# PASSAGE TO READ:
----

Jean Power is a civil litigator with a diverse base of legal experience. Throughout her career, she has performed extensive work in law firm practice, public interest law, and community advocacy. Jean currently focuses her legal practice primarily on labor and employment law, handling various cases, including wage and hour, class actions, PAGA claims, wrongful termination, and employment discrimination.
Originally from Texas, Jean is a dual citizen of the United States and Argentina. She is an artist who paints portraits, orthodox iconography, still lifes, and landscapes. She enjoys traveling with her husband and three children.
As a results-oriented advocate, Jean leverages all available resources at the Law Offices of Scott Warmuth to obtain the best results possible for her clients. She works directly with the workers’ compensation team to ensure that no employers take advantage of injured workers and that our client’s legal rights are protected.
Jean is a member in good standing of the State Bar of California and the State Bar of Texas. Her previous work as a legal aid attorney, community organizer, union representative, and advocate for victims of domestic violence has fostered a lifelong ethic of service. Jean has devoted much of her career to advocating for marginalized and underrepresented communities.
Because Jean was a lawyer in Texas, she got her license to practice law in Texas first. Many states have a system that allows a person to continue practicing law even if they move if they were a lawyer in good standing for several years. That system is called reciprocity. California and several others do not have a system like this, so Jean had to take the California State BAR to get a license to practice law in California. It is a notoriously hard test, but thankfully, as Scott says, she was able to be a good test taker and pass it.
Jean was not born in Texas but grew up there in Houston. Her dad was a native Texan and raised her in that culture. Her father was in the Army as a young man, but when he left, he went to Argentina to raise radio towers.
That was where he met Jean’s mother. There were some internal demons Jean’s dad’s side of the family had to struggle with because Jean’s father married someone from another country and another religion.
However, Jean’s father did not care at all.
Jean went to Texan public school systems, and her father was a NASA engineer at Johnson Space Center. Her father taught her never to give up and to follow through on her word.

----

# INSTRUCTIONS:
1: Decide whether each statement agrees with the profile of Jean Power, answering yes or no and quoting the words of the profile that decide it: (a) Jean is a member of the State Bar of California. (b) California lets lawyers licensed in other states practice there through reciprocity. (c) Jean's father worked as a NASA engineer at Johnson Space Center.
2: Please repeat the part of the profile of Jean Power starting at "Because Jean was" and ending at "raise radio towers.".
The material that comes next is unrelated to the profile of Jean Power.

# COLLECTED DATA:
----

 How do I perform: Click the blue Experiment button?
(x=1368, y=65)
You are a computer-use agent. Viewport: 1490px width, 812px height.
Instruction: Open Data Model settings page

----

# SOLUTIONS PER TASK:
1:
(a) Yes: "Jean is a member in good standing of the State Bar of California and the State Bar of Texas."
(b) No: "California and several others do not have a system like this, so Jean had to take the California State BAR to get a license to practice law in California."
(c) Yes: "her father was a NASA engineer at Johnson Space Center."

2:
Because Jean was a lawyer in Texas, she got her license to practice law in Texas first. Many states have a system that allows a person to continue practicing law even if they move if they were a lawyer in good standing for several years. That system is called reciprocity. California and several others do not have a system like this, so Jean had to take the California State BAR to get a license to practice law in California. It is a notoriously hard test, but thankfully, as Scott says, she was able to be a good test taker and pass it.
Jean was not born in Texas but grew up there in Houston. Her dad was a native Texan and raised her in that culture. Her father was in the Army as a young man, but when he left, he went to Argentina to raise radio towers.